───── Supplied data ─────

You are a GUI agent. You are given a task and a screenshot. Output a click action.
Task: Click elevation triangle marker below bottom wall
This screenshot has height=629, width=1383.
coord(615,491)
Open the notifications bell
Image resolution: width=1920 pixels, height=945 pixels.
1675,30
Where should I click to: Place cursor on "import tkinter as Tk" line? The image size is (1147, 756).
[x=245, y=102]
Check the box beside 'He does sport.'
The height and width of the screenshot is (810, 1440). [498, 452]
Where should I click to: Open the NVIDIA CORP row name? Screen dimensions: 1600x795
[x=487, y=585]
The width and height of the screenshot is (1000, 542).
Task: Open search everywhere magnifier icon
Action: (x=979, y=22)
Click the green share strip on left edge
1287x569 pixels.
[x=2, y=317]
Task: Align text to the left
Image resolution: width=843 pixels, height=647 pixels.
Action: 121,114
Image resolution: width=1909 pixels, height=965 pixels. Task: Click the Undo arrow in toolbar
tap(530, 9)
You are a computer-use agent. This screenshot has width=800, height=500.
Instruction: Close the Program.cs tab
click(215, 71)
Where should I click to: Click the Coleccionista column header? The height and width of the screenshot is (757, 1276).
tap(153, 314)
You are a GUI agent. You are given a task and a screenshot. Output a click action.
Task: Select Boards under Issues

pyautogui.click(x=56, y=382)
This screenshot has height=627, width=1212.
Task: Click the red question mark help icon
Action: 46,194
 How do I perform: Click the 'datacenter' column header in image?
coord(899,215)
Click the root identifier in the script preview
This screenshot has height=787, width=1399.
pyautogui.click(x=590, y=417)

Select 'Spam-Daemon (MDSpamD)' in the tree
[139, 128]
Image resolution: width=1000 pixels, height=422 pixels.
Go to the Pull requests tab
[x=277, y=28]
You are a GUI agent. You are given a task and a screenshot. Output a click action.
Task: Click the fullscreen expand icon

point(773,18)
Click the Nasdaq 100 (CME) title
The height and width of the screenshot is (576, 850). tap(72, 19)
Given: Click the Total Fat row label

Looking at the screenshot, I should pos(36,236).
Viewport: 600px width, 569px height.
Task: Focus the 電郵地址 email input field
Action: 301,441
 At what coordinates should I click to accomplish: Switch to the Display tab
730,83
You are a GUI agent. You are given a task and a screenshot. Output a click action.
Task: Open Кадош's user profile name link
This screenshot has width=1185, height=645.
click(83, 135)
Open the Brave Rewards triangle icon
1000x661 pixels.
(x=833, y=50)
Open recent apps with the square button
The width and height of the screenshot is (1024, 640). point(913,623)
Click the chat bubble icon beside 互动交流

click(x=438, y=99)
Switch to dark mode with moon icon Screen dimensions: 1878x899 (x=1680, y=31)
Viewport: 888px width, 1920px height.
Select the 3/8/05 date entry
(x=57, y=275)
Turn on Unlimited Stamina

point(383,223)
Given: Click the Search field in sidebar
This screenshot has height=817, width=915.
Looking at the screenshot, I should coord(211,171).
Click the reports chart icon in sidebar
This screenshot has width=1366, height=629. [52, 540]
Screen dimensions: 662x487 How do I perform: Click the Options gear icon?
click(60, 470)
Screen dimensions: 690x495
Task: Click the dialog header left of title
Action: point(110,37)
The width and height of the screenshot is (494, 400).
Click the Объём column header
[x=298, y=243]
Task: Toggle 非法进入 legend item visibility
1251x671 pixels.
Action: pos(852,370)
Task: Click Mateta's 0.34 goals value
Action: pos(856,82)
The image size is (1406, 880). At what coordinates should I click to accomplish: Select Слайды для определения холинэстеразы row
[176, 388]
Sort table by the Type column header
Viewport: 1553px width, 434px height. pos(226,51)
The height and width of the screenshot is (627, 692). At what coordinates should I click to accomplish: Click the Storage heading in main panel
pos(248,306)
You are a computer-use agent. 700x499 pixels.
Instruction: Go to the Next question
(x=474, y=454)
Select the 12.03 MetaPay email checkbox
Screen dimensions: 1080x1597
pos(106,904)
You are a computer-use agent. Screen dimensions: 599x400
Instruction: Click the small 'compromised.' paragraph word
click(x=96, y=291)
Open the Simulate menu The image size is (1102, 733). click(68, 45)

─────

• **What is needed**: Each line above with the word "computer" needs to be copied.

• **Task output**:
You are a computer-use agent. This screenshot has width=800, height=500.
You are a computer-use agent. 700x499 pixels.
You are a computer-use agent. Screen dimensions: 599x400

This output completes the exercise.